Study material:

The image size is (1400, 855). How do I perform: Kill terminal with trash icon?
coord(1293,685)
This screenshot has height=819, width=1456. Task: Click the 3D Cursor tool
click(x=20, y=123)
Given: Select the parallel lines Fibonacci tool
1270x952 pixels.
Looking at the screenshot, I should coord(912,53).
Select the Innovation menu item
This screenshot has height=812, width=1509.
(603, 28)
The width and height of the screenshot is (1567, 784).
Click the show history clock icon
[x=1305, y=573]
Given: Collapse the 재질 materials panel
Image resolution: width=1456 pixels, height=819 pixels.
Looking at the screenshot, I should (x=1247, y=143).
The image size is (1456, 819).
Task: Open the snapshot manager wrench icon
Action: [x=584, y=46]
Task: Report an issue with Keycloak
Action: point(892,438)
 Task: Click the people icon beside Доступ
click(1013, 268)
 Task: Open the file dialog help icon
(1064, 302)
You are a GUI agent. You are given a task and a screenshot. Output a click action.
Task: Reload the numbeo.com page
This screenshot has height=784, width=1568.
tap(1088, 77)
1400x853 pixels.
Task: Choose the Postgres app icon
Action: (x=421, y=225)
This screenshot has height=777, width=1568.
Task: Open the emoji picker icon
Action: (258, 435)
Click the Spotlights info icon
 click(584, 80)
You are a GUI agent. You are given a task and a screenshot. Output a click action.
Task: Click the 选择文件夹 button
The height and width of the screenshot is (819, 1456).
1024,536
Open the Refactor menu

Task objective:
Set every line of the listing down word for word.

Exercise answer:
The image size is (1400, 855). How do I perform: Kill terminal with trash icon?
coord(1293,685)
This screenshot has height=819, width=1456. Task: Click the 3D Cursor tool
click(x=20, y=123)
Given: Select the parallel lines Fibonacci tool
1270x952 pixels.
Looking at the screenshot, I should coord(912,53).
Select the Innovation menu item
This screenshot has height=812, width=1509.
(603, 28)
The width and height of the screenshot is (1567, 784).
Click the show history clock icon
[x=1305, y=573]
Given: Collapse the 재질 materials panel
Image resolution: width=1456 pixels, height=819 pixels.
Looking at the screenshot, I should (x=1247, y=143).
The image size is (1456, 819).
Task: Open the snapshot manager wrench icon
Action: [x=584, y=46]
Task: Report an issue with Keycloak
Action: point(892,438)
 Task: Click the people icon beside Доступ
click(1013, 268)
 Task: Open the file dialog help icon
(1064, 302)
You are a GUI agent. You are given a task and a screenshot. Output a click action.
Task: Reload the numbeo.com page
This screenshot has height=784, width=1568.
tap(1088, 77)
1400x853 pixels.
Task: Choose the Postgres app icon
Action: (x=421, y=225)
This screenshot has height=777, width=1568.
Task: Open the emoji picker icon
Action: (258, 435)
Click the Spotlights info icon
 click(584, 80)
You are a GUI agent. You are given a task and a screenshot. Output a click action.
Task: Click the 选择文件夹 button
The height and width of the screenshot is (819, 1456).
1024,536
Open the Refactor menu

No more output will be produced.